Mais il y a pire, sur la facture de Younoussa Sanfo, on note au niveau de l’objet ceci : « Facture investigations électroniques en appui aux enquêteurs et à la justice militaire ». Or dans la lettre du colonel Sita Sangaré au ministre de la Défense, le motif évoqué pour débloquer ce montant faramineux, c’est le déplacement d’ingénieurs occidentaux ainsi que l’acquisition d’un matériel de travail adéquat pour l’expertise des téléphones et ordinateurs. Un montant, deux objets ou motifs différents. En plus de cela, il y a des anomalies sur la facture qui sautent à l’œil. Même une vendeuse de galettes ou beignets ne ferait pas une telle facture.
Monsieur le président, je vous demande de suivre la lecture de la facture avec moi.

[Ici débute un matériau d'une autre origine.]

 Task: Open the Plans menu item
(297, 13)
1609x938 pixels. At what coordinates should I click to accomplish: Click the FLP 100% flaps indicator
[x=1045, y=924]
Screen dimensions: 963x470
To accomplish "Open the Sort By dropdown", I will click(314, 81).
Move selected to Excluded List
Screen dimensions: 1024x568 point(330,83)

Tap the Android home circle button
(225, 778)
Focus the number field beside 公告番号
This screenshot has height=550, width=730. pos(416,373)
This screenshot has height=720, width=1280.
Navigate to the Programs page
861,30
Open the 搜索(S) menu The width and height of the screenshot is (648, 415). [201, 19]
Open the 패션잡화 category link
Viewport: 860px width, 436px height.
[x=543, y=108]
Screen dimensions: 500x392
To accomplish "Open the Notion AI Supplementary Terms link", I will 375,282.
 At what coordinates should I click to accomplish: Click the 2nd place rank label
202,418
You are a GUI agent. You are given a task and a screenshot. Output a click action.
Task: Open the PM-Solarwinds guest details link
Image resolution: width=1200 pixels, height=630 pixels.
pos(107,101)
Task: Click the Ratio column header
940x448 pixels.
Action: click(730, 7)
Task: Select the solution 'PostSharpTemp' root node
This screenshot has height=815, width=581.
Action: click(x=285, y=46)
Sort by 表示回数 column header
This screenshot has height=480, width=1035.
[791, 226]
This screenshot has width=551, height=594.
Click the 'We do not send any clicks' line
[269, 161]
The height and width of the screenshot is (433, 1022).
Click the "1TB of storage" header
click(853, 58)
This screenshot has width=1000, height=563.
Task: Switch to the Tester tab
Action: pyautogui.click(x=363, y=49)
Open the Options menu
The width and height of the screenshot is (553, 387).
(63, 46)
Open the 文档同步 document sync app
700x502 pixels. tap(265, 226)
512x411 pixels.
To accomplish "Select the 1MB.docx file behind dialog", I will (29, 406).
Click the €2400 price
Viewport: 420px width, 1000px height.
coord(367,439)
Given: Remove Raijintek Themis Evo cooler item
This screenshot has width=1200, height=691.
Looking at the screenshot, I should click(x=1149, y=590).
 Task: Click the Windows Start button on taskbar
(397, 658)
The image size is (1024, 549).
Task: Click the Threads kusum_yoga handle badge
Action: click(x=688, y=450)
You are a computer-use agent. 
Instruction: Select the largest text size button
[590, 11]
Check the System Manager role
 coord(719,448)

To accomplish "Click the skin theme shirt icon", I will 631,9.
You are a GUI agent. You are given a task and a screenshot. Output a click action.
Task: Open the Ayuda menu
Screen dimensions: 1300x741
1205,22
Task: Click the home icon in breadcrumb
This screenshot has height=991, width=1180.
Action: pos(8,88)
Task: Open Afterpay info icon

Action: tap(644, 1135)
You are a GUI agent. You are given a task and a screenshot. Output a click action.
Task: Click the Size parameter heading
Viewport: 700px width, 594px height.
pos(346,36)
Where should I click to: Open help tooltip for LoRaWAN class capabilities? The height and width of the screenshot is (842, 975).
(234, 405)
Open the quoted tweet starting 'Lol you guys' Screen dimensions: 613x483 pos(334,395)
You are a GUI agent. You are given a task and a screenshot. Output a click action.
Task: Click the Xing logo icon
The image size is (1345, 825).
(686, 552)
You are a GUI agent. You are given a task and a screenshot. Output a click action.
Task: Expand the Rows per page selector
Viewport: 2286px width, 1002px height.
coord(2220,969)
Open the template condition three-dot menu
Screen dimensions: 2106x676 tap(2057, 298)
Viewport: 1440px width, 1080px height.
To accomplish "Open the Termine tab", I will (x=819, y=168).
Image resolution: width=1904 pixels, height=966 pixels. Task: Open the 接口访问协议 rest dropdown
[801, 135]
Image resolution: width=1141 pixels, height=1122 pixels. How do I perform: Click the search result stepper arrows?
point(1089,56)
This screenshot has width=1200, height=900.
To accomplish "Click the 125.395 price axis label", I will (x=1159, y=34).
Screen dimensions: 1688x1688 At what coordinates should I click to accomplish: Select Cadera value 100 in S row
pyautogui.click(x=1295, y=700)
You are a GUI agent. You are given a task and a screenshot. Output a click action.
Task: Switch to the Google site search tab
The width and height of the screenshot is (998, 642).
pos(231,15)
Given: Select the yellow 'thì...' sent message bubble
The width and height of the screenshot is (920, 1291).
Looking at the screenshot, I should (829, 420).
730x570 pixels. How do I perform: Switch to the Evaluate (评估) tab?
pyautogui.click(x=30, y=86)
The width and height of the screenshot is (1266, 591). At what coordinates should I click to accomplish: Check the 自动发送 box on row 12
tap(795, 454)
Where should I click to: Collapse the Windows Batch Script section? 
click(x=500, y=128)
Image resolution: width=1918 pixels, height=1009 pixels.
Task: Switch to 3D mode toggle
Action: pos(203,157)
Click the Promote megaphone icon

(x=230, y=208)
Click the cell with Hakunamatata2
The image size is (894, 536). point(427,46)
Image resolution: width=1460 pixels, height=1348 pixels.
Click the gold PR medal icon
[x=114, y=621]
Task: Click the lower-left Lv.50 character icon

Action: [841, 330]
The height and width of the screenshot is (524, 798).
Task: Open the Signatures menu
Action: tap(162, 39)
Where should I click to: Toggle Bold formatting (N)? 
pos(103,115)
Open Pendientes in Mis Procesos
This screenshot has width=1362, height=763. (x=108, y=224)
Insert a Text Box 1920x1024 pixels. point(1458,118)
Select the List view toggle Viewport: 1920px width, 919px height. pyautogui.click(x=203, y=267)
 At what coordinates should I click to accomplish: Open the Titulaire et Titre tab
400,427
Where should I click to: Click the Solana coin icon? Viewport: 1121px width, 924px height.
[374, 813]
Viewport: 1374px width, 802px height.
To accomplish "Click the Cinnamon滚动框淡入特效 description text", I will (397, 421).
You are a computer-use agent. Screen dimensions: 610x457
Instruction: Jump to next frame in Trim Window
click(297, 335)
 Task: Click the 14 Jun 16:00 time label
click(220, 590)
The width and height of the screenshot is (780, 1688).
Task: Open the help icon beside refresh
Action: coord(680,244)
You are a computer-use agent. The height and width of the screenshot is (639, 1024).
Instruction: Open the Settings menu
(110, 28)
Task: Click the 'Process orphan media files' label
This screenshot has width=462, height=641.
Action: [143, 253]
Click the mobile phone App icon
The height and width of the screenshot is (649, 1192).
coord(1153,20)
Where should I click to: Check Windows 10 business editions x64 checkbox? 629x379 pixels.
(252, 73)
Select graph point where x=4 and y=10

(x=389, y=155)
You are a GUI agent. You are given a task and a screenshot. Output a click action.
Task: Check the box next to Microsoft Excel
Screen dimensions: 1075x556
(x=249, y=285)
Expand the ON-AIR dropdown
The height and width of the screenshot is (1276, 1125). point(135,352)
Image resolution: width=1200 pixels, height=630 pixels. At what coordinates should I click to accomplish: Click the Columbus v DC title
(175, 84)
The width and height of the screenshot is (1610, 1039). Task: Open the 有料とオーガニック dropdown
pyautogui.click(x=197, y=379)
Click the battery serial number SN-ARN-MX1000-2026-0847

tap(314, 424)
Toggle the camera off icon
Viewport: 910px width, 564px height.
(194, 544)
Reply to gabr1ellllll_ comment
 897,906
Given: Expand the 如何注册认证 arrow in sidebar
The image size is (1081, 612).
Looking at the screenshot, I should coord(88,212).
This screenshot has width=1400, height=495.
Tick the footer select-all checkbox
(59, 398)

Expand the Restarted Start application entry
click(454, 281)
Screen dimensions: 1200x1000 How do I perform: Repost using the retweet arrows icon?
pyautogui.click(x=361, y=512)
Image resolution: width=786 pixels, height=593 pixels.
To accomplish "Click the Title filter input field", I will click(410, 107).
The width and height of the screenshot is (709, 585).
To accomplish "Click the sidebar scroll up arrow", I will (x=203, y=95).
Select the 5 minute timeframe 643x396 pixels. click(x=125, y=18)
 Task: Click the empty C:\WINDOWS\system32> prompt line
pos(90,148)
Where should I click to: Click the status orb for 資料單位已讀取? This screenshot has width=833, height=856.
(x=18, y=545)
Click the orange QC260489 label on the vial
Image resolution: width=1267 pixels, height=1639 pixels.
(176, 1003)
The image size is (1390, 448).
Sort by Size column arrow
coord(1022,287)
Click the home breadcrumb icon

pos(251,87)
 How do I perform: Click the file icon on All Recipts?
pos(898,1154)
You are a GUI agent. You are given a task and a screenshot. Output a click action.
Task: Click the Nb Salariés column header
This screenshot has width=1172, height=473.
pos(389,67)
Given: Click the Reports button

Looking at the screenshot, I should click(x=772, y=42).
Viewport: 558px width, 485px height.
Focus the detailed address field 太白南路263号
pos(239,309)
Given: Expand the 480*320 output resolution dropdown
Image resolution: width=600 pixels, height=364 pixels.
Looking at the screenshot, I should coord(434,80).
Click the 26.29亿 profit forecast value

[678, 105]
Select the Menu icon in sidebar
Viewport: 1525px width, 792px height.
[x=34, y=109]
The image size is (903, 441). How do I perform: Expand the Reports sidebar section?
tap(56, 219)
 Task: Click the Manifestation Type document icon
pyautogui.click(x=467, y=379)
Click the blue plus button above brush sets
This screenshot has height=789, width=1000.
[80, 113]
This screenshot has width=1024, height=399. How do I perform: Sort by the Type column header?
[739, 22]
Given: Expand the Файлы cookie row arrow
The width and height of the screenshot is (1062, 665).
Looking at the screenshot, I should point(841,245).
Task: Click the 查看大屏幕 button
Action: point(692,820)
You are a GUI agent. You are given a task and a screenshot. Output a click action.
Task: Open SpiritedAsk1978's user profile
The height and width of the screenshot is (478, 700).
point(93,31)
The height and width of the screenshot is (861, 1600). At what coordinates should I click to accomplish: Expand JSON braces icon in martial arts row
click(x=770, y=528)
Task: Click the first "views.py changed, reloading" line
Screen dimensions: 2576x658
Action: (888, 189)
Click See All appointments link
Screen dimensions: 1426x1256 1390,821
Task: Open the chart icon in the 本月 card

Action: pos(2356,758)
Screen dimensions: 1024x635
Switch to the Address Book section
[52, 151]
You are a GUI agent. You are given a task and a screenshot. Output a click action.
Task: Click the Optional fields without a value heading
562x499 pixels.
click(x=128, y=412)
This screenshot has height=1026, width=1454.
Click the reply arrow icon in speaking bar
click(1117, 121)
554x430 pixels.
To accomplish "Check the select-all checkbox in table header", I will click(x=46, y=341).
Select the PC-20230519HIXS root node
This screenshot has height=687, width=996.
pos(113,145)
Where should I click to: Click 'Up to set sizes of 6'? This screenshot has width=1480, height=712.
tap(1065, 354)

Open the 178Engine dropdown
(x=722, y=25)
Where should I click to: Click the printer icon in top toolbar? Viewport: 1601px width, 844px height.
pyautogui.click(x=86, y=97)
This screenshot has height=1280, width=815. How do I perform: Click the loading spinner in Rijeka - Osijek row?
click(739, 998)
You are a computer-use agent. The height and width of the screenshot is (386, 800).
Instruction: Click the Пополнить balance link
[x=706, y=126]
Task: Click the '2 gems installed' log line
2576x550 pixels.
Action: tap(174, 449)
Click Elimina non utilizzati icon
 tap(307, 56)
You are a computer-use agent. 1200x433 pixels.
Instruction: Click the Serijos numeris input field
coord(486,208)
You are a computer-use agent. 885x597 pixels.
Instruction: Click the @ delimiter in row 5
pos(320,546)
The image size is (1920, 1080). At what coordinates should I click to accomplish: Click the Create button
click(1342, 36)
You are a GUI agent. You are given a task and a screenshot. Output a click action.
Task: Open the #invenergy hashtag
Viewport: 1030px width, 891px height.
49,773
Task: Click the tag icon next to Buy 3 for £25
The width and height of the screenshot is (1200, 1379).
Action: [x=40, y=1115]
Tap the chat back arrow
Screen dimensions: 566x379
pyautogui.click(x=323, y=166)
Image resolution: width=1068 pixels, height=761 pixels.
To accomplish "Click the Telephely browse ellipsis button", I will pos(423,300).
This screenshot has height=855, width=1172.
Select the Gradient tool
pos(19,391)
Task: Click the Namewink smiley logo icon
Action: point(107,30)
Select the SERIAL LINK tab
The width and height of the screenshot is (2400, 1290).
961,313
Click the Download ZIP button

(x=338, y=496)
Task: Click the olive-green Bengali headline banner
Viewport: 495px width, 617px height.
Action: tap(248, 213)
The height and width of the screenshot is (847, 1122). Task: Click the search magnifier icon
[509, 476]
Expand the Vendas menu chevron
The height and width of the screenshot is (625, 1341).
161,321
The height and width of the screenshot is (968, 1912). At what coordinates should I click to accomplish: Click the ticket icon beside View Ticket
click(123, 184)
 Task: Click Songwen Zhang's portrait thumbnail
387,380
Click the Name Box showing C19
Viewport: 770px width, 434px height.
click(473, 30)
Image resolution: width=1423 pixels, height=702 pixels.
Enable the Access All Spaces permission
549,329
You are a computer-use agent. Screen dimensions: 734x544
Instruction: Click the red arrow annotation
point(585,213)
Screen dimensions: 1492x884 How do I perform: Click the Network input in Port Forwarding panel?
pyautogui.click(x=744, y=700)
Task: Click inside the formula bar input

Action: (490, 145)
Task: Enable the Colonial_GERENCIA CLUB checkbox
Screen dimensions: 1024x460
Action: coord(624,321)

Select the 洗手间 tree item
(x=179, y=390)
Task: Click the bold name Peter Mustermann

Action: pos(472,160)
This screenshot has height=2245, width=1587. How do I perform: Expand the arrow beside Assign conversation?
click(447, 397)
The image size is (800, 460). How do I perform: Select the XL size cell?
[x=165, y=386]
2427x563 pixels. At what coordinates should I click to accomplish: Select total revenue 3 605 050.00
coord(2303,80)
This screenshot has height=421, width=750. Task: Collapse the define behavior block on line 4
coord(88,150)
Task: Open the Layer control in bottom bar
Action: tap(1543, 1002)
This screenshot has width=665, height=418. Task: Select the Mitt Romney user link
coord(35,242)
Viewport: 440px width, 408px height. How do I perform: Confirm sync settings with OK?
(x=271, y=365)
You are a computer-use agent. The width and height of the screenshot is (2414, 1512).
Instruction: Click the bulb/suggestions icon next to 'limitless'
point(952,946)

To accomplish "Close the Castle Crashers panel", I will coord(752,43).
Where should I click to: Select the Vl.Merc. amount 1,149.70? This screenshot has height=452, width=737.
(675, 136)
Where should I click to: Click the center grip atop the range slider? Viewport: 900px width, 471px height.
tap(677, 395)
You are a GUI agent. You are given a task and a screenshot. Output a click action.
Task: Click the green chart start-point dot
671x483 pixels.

Dans la rubrique désignation, il est écrit « Investigation à partir de numéros de téléphones ou de noms de personnes afin de localisation ». Ensuite pour la même rubrique, au titre des quantités, on met forfait. Monsieur le président, depuis quand il y a des forfaits concernant des quantités ? Je poursuis, avec un autre point « Investigation sur les ordinateurs en vue d’extraire des données supprimées ou cryptées », là également on a écrit forfait. On doit quand même préciser le nombre d’ordinateurs devant faire l’objet d’expertise. Dans toutes les rubriques « quantité », il est écrit « forfait » alors que la quantité représente un nombre. Quant à la rubrique sur les prix unitaires, on a mentionné des montants en euros. Pourquoi en euros et pas en FCFA? C’est l’ensemble des prix unitaires cumulés qui donnent 530 424 euros soit 347 935 335 de francs CFA. Tout porte à croire que le montant a été communiqué au ministre et il fallait que la facture corresponde au montant déjà arrêté et comme il est difficile alors on invente des choses qui n’existent nulle part en comptabilité. Je ne pouvais donc pas valider la signature d’un tel document basé sur du faux d’où mes ennuis judiciaires, d’où l’acharnement contre moi.

Monsieur le président, vous avez entre vos mains, l’ensemble des documents, courriers et factures, il appartient à votre juridiction d’apprécier.

Plus loin, vous verrez que depuis le 17 septembre 2015, date officielle de la proclamation du CND, soit le lendemain du coup d’Etat le sieur SANFO avait déjà reçu une mission par lettres numéros 2015-359 et 359 bis de faire une investigation relative au putsch. Jugez-en vous-même la crédibilité et la véracité monsieur le Président qui donnait déjà le montant de la facture, soit 347 935 335 francs alors que le devis même signé de SANFO Younoussa date du 30 octobre 2015 comme je l’ai expliqué plus haut.

Donc ayant découvert tout ça, ils ont monté leur scénario pour m’enfermer et continuer leurs deals. En plus j’étais au courant des 239 millions qu’ils avaient déjà pris et qu’ils devaient nous faire parvenir les pièces justificatives. J’étais l’homme à abattre par tous les moyens. Malheureusement ils ont réussi leur coup en faisant croire au Ministre de la Défense que j’étais mêlé au coup d’Etat pour me faire relever de mon poste afin d’effacer toutes les traces de leurs malversations.

Ce complot a été monté par trois personnes, le Colonel SANGARE Sita, monsieur SANFO Younoussa et le juge d’instruction OUEDRAOGO Frédéric.
Je confirme ici les dires de mon avocat : le Colonel SANGARE m’a appelé, il m’a proposé qu’on aille voir Younoussa Sanfo pour résoudre ce problème, nous sommes allés chez lui à la maison un jour en début de soirée, donc nuitamment comme l’a dit Me Farama. Mais en fait j’ai senti qu’ils voulaient faire taire l’affaire définitivement. Et comme je faisais de la résistance, alors il faut me noyer.

Le Colonel m’a effectivement proposé de payer mon avocat, il m’a dit de dire à l’avocat de passer le voir. Je n’ai pas marché dans cette combine. J’ai toutefois informé mon avocat qui m’a dit qu’il n’ira jamais le voir et que même si je n’ai pas d’argent, on va s’arranger pour qu’il me défende comme il se doit.
Le juge Frédéric Ouédraogo m’a dit face à face dans mon bureau que le document de Younoussa Sanfo n’était pas crédible et qu’aucun juge n’a demandé ça et que c’est le colonel Sita SANGARE qui lui ai donné des instructions il a obtempéré parce que c’est son chef.